**Materials provided**:
┄┄┄┄┄┄
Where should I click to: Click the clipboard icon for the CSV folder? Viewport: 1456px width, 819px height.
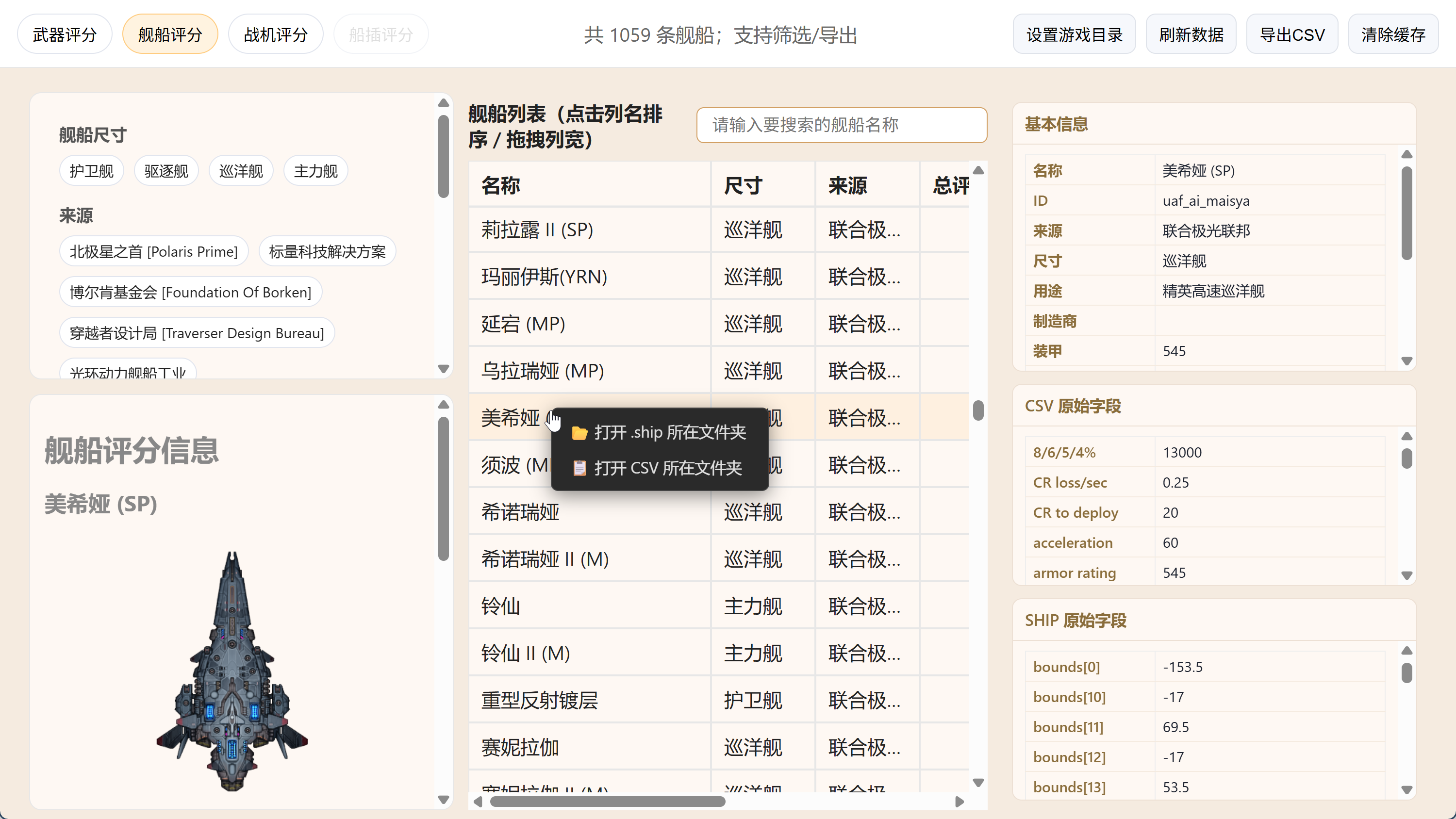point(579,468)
┄┄┄┄┄┄
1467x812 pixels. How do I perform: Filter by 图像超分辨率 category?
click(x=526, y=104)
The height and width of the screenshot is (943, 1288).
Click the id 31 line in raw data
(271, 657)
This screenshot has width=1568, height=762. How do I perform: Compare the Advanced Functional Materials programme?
┄┄┄┄┄┄
**Aim of the exercise**:
Scan the entries above for the line containing "1467x812 pixels. How", and copy it and all lines after it exactly, down to and including the line containing "This screenshot has".

**Reply to the exercise**:
1467x812 pixels. How do I perform: Filter by 图像超分辨率 category?
click(x=526, y=104)
The height and width of the screenshot is (943, 1288).
Click the id 31 line in raw data
(271, 657)
This screenshot has width=1568, height=762. How do I perform: Compare the Advanced Functional Materials programme?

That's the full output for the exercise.